眠られぬ夜のために〈第1部〉 (岩波文庫)

 仕事や用事で多忙な世界にいると、われわれは正直にこう言うことができるのはもっともだ、「わが魂はもだしてただ神をまつ。わが救いは神から来る。」(詩篇六二の一)――享楽にばかり耽っていてはなかなかそうは言えない――それとは反対に、単なる静寂と孤独の生活だけで、神と共にある力強い生活がそれと結びついていなければ、それは誘惑にたいする護りにも、完成への道の助けにもならない。

 この地上で最もよいのは、この二つの状態が互いに交代することである。

 それゆえ、修道会などの宗教的団体は、なんらかの実践的な仕事を持たねばならないし、忙しい活動家は静寂な時間を必要とする。そして神は彼らにそのような静かな時が必要だと見ると、病気を通じてそれを贈られる。

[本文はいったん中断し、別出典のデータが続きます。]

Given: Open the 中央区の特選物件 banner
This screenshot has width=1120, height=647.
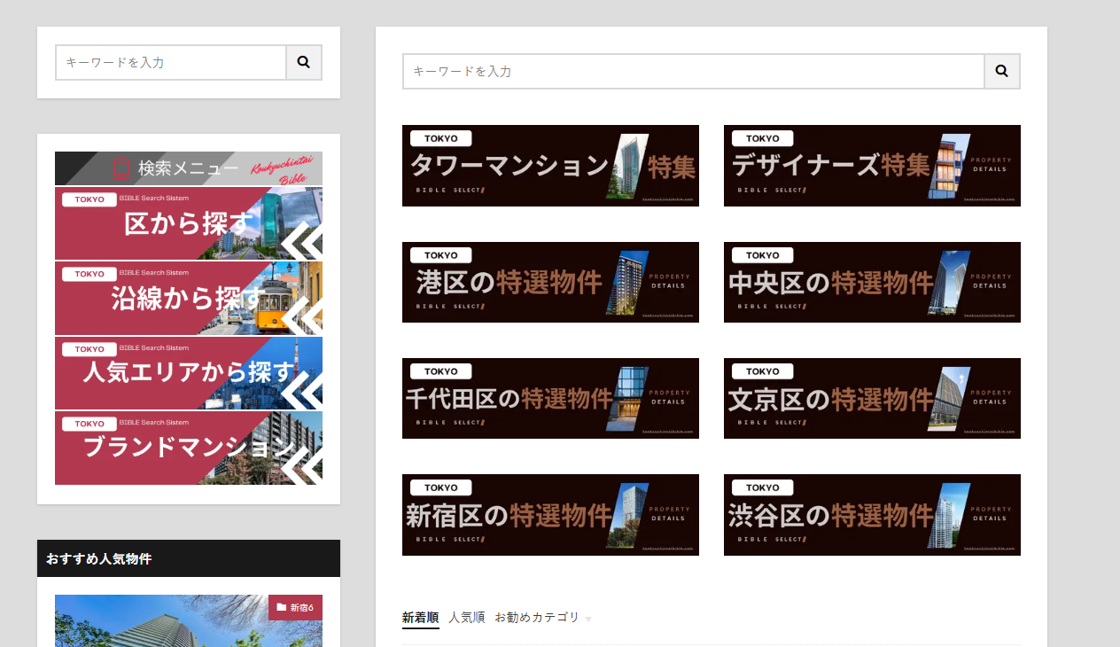Looking at the screenshot, I should tap(872, 282).
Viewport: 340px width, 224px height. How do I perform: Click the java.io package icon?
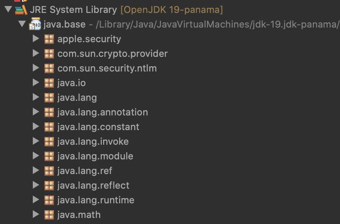(49, 83)
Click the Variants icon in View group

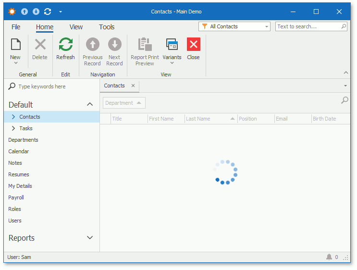[172, 44]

 真のキリスト教は、あらゆる宗教や哲学のなかで、静寂主義からも、俗事への心酔からも、人をまもる唯一のものである。このことを完全に知る人は、この教えがきっと天国から来たものだと言うにちがいない。実際、この地上ではこのようなものは成長しなかった。すっかり形式主義的におちいったユダヤ教からも、また、当時の古典的ギリシア・ローマの文化からも。